Axel Milberg: Ich weiß es nicht genau, bin auch nicht klüger als all die anderen.

Welche Aussage steckt Ihrer Meinung nach in diesem Film?

Axel Milberg: Der Vorhang fällt, und alle Fragen sind offen.

Das macht Sie glücklich?

Axel Milberg: Ja, weil es auch den Ermittleralltag zeigt. Ich kann da viel wollen, weil ich ein vorläufiges Ergebnis auf Grund der Faktenlage nicht aushalte. Aber ich bin an Fakten gebunden. Vor Gericht ist das genau so. Das wird ja oft vom Laien missverstanden. Der normal Empfindende will ein Ergebnis. Aber er beschreibt mehr die Sehnsucht nach einem Ergebnis als das, was beweisbar ist. Nur, was beweisbar ist, kann zu einer Anklage führen. Wir sollten froh über dieses Rechtsverständnis sein.

Die Journalistin, die in einer Talkrunde vor laufender Kamera kritische Fragen an den im Fall verwobenen Politiker stellt, wird anschließend gefeuert. Heißt die Botschaft da, schön die Klappe halten, sonst verlierst du deinen Job?

Axel Milberg: Es zeigt natürlich auch die Landesrundfunkanstalt, wo jeder jeden kennt. Jemanden, der zu hartnäckig recherchiert, kann man auch eleganter entsorgen oder wegloben als wie es im Film in seiner Direktheit dargestellt wird.

Ein schwuler Politiker hat es nicht leicht? So kommt es im Tatort herüber.

Axel Milberg: Es ist auch so. Ich glaube, es hängt damit zusammen, wie er sich outet, wie er es herüberbringt. In diesem Fall hat er es deswegen nicht leicht, weil er seine Veranlagung versteckt und dadurch erpressbar wird.

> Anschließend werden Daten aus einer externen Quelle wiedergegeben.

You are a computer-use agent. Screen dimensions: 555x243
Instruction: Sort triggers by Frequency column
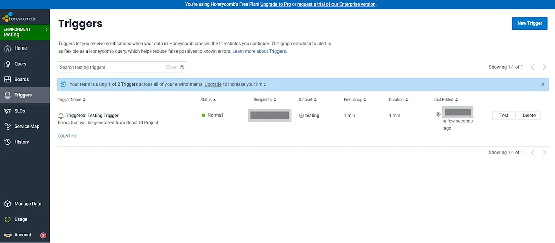coord(355,100)
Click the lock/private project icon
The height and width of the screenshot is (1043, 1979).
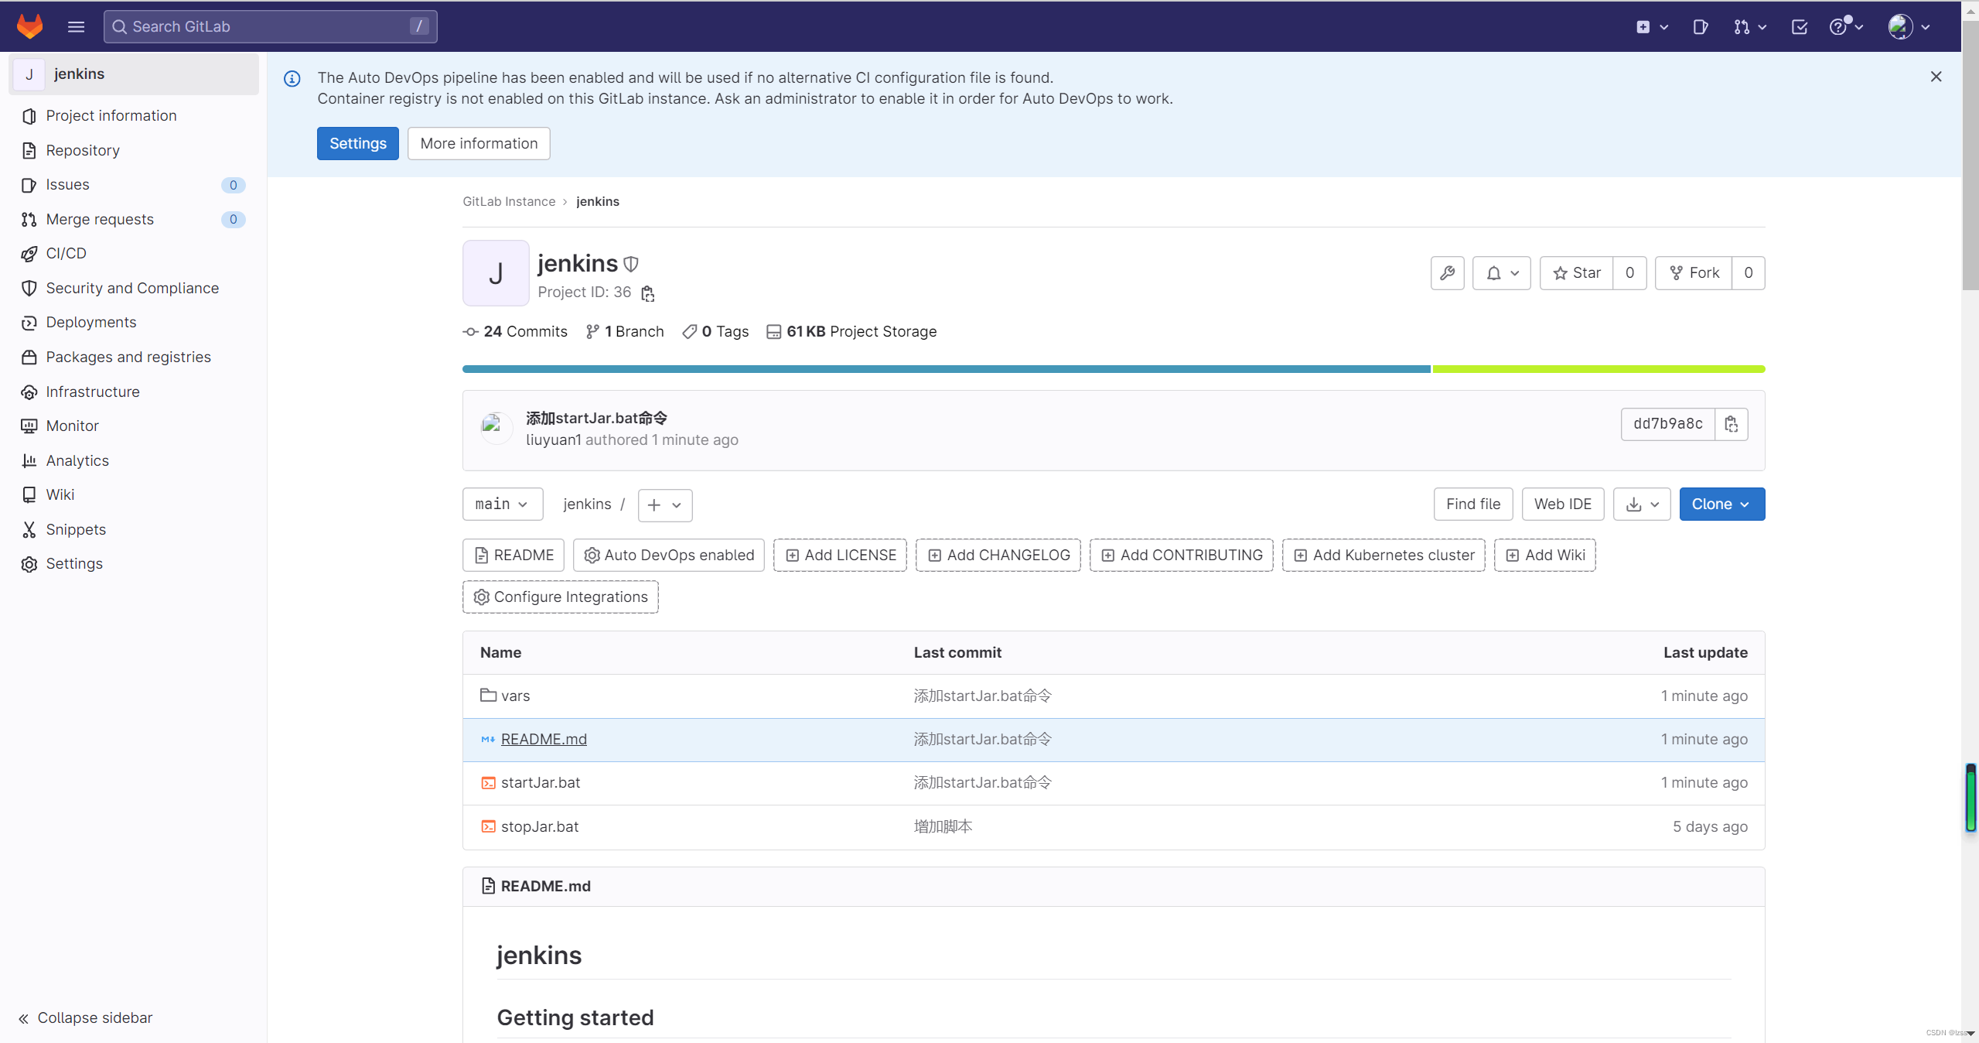(x=632, y=263)
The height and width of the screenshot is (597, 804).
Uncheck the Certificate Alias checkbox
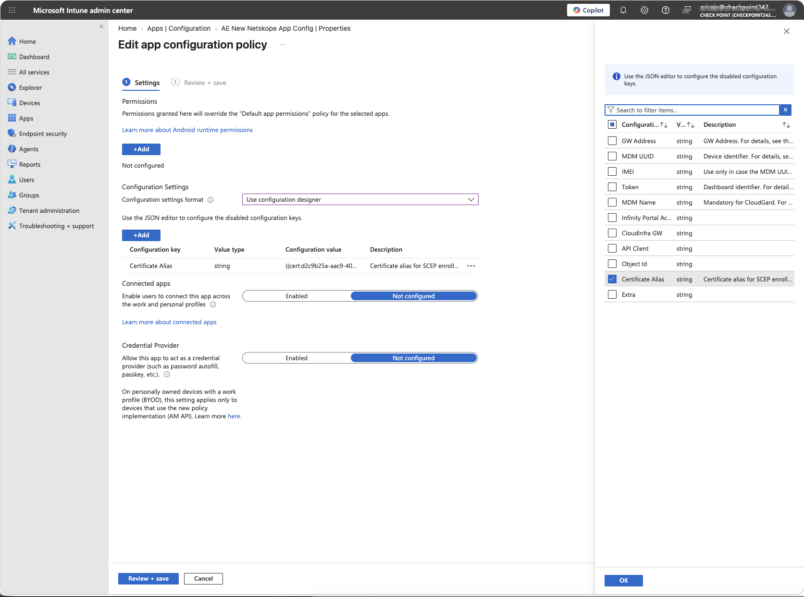pos(612,279)
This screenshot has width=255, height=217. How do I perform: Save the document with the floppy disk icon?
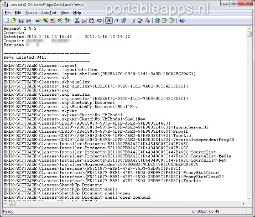click(x=21, y=20)
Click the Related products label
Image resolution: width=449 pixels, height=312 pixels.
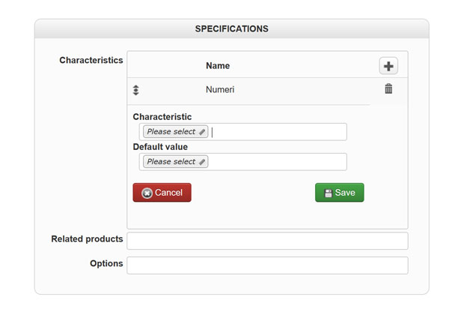point(87,239)
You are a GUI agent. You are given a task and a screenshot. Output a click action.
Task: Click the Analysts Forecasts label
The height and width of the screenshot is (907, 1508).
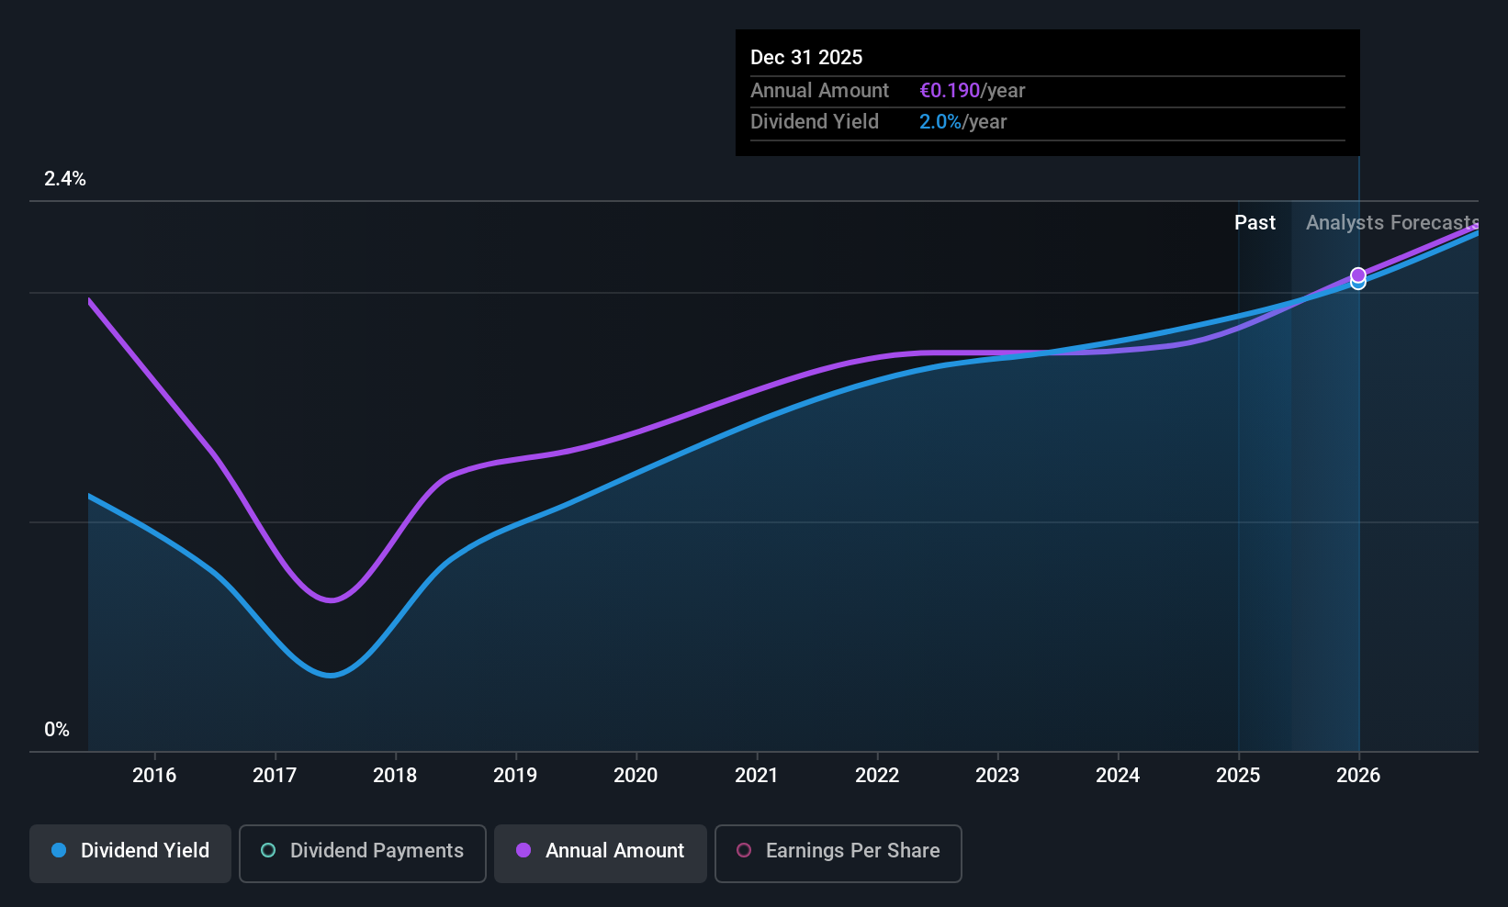pyautogui.click(x=1392, y=223)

Zu den Hintermännern im Fall Barschel, einschließlich des Zeugen, der verschwindet: Die da oben machen doch, was sie wollen. Und wir Bürger haben keine Chance, einzugreifen und die Schuldigen zur Rechenschaft zu ziehen? Wer aufklären will, gerät in Lebensgefahr?

Axel Milberg: Das, was Sie zitieren, erleben ja Figuren in dem Film, zwielichtige Figuren.

Vielen Dank für das tiefsinnige Gespräch.